> _Given text_
----

Wednesday, October 12, 2005

Version Control of Database Data
Applying the concepts of version control to databases

Background:
I've found that there is very little information overall on this subject. Moreover, I understand (correct me from wrong) that there are no complete database versioning systems out there.

I have put some thought into this semo-automatic way of accomplishing the task. Feel free to use and adapt the concepts however you like. Note: This is not a tutorial or a beginner's-guide, but more a road-map of a viable concept of database version

A way of accomplishig version control of database data:

1. Create a dbdata-directory under your trunk:

trunk
|-proc
|-www
|-conf
|-dbdata

2. Then, write a script that will perform the following operations, for each database:
a. Extract "show table status from dbname" to trunk/dbdata/dbname.status.sql
b. Use this to determine:
- Which table-schemas has been modified?
- Which tables' data has been modified?
(Of course, if it exists in db but not in dbdata/ or vice versa, both should be seen as modified)

----

[Extracted data entries]
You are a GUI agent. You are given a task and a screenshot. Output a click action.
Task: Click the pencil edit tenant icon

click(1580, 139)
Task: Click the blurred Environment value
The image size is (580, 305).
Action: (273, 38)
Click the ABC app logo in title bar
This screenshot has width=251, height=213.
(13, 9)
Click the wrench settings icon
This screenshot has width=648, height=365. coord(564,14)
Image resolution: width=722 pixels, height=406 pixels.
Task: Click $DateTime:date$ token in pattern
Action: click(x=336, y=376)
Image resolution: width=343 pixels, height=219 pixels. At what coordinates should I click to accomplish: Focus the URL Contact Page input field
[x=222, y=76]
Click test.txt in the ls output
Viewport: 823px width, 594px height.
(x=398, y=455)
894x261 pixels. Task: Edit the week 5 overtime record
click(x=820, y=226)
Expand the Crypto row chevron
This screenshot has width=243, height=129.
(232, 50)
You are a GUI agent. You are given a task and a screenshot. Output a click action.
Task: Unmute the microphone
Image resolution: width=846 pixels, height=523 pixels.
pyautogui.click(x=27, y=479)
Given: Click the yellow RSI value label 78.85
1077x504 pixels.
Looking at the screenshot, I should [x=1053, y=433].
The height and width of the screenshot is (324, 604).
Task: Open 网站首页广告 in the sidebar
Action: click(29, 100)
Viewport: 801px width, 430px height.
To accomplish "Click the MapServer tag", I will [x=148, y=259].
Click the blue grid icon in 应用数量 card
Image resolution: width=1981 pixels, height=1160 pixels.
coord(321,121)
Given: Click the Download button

----

> _Challenges_
• A. Decide whether each statement agrees with the post on database version control, answering yes or no and quoting the words of the post that settle it. (i) The author presents the post as a beginner's guide. (ii) The dbdata directory goes under the trunk. (iii) A table found in the database but missing from dbdata/ counts as modified.
• B. Shorten the paragraph of the database version control post that begins "I've found that there is very little information" to a single sentence, keeping its main points.
• C. From the post on database version control, pull out everything from "2. Then, write" down to "seen as modified)", unchanged.

> _Completed exercise_
• A.
(i) No: "This is not a tutorial or a beginner's-guide"
(ii) Yes: "Create a dbdata-directory under your trunk"
(iii) Yes: "if it exists in db but not in dbdata/ or vice versa, both should be seen as modified"

• B. The author has found little information on the subject and believes, while open to correction, that no complete database versioning systems exist.

• C.
2. Then, write a script that will perform the following operations, for each database:
a. Extract "show table status from dbname" to trunk/dbdata/dbname.status.sql
b. Use this to determine:
- Which table-schemas has been modified?
- Which tables' data has been modified?
(Of course, if it exists in db but not in dbdata/ or vice versa, both should be seen as modified)